The government has accused EZ Lynk of purposely helping customers alter their vehicles in ways that violate the Clean Air Act, and consumer rights advocates are now asking why prosecutors need identities, addresses and purchase histories to build that case. That question sits at the center of the dispute, because the data request reaches far beyond the company itself and into the phones and accounts of ordinary users.
This is not the first time EZ Lynk has been in the government’s crosshairs. Five years earlier, the Justice Department sued the company and said it had refused to cooperate with an Environmental Protection Agency investigation. The new subpoena, described as part of a fresh emissions probe, shows the inquiry has moved from the company’s conduct to the people who used its software.
EZ Lynk’s app is tied to a broader fight over diesel “delete” technology and the aftermarket tools used to defeat emissions systems. Caleb said that once those systems were installed on diesel pickup trucks, the aftermarket began looking for ways around them, and he said that by the mid 2010s and late 2010s the federal government started going after shops, tuners and aftermarket companies more aggressively. “A lot of people have been doing it for years and even more than a decade actually,” he said. “So since emission systems were put in place on diesel pickup trucks, the aftermarket has been finding ways to remove that.”

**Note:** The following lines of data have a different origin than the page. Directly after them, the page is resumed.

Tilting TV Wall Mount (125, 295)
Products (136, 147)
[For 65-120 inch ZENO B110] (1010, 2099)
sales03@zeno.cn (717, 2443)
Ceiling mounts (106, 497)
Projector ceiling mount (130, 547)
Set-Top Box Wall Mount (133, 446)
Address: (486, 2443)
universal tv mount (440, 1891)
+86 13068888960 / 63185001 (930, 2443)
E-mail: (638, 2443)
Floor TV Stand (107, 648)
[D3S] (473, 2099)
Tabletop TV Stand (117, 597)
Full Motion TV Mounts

The tension now is not whether the government is targeting EZ Lynk, but how far it wants to reach to do it. Lawyers reportedly want to interview individuals after reviewing and linking user app data, and privacy advocates say that turns a vehicle-emissions case into a sweep for personal information. If the subpoena stands, the case could become a test of how much digital trail prosecutors can demand from consumers in a federal environmental investigation.